Workers of the state-run road transport corporations joined the shutdown, affecting bus services in cities and towns. Private buses, maxi cabs, taxis and autos stayed off the roads in support of the call and fearing attack by protesters.
Hundreds of passengers alighting from trains at railway stations, commuters at intra-state and inter-state bus terminals and fliers at the Bengaluru airport were stranded in the absence of transport service, as private cars and two-wheelers kept away.
Additional police forces were deployed in all the districts across the state to prevent untoward incidents and maintain law and order.
“We have deployed a dozen platoons of the Rapid Action Force, Karnataka State Reserve Police and the Border Security Force in all the four districts to monitor the situation and maintain vigil,” said a police official said.

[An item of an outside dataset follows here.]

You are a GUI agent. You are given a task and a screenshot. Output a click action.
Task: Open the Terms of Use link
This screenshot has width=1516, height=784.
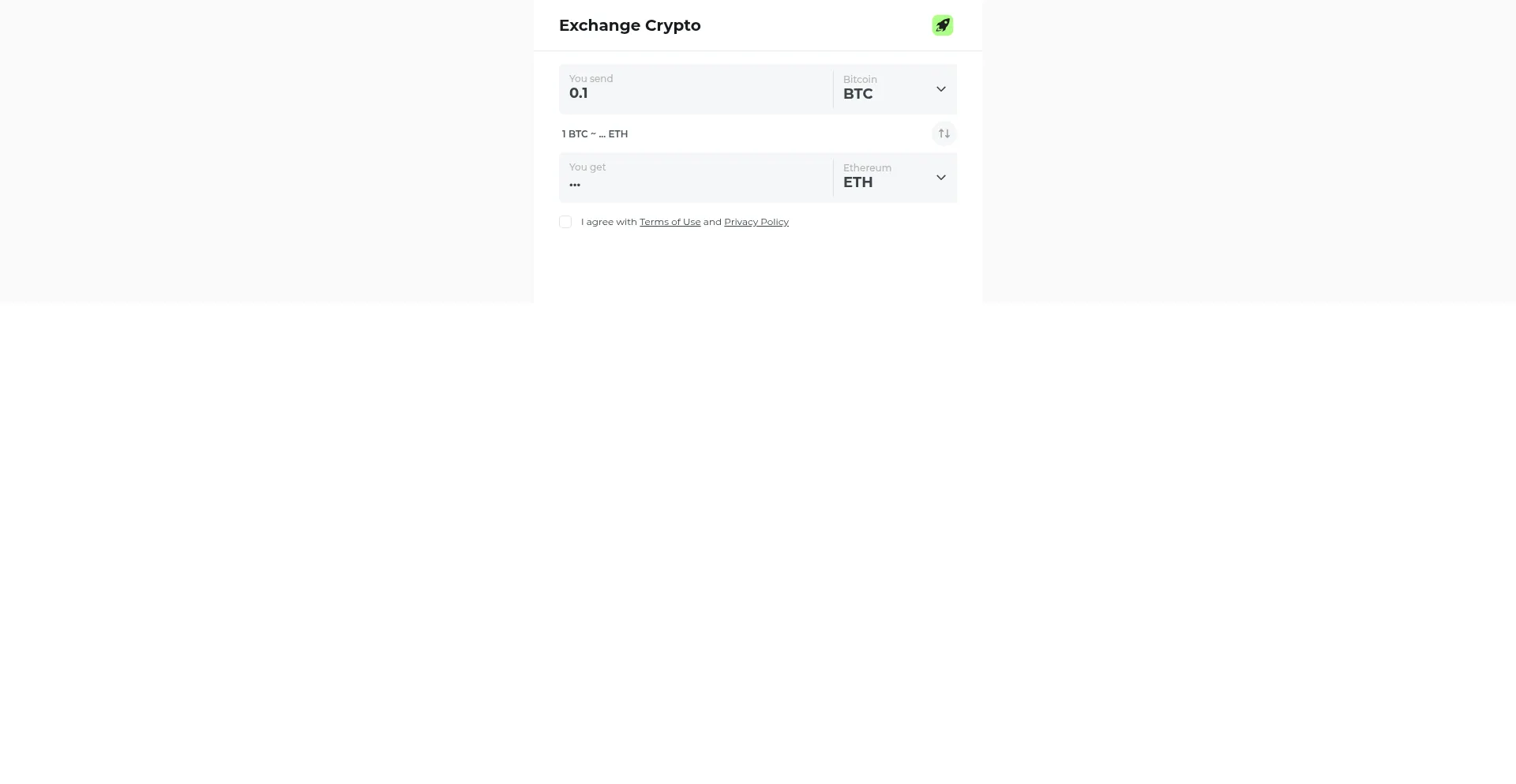pyautogui.click(x=670, y=222)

Thousands of people, including farmers, traders, students and activists of the Kannada Rakshna Vedike (protection forum), held demonstrations and rallies in many cities and towns across the state against the tribunal order.
The police caned protesters at Yamanur village in Dharwad district to disperse them after an unruly mob threatened to damage public property and state offices.
“The tribunal has done injustice to the people of Bagalkot, Belagavi, Gadag and Hubballi-Dharwad districts in the state’s northern region by denying their share of the river water,” Karnataka Vatal Paksha president V Nagaraj told reporters here.
The three-member tribunal, headed by Justice JN Panchal, on Wednesday rejected the state’s petition for releasing 7.6 thousand million cubic feet (tmcft) of the river water on various grounds, including ecological damage the project may cause to the rich bio-diverse Western Ghats in the region.
“The state government should seek the central government’s intervention to resolve the inter-state issue pending over a decade and affecting 10-million people, especially farmers in the drought-prone region and in supplying drinking water to the four districts,” Nagaraj reiterated.
Protesters gathered at Town Hall in Bengaluru, and marched to Freedom Park for a public rally in support of the people in the affected districts.
The dam project, being built across the Kalasa-Banduri tributaries of the river in the Malabrahai basin, is meant to improve water supply to the four districts.
As the 77km-long Mahadayi flows into Goa from Karnataka on the west coast into the Arabian Sea, the former has been objecting over sharing its water, as 52km of its stretch is in its state and is a lifeline for its people.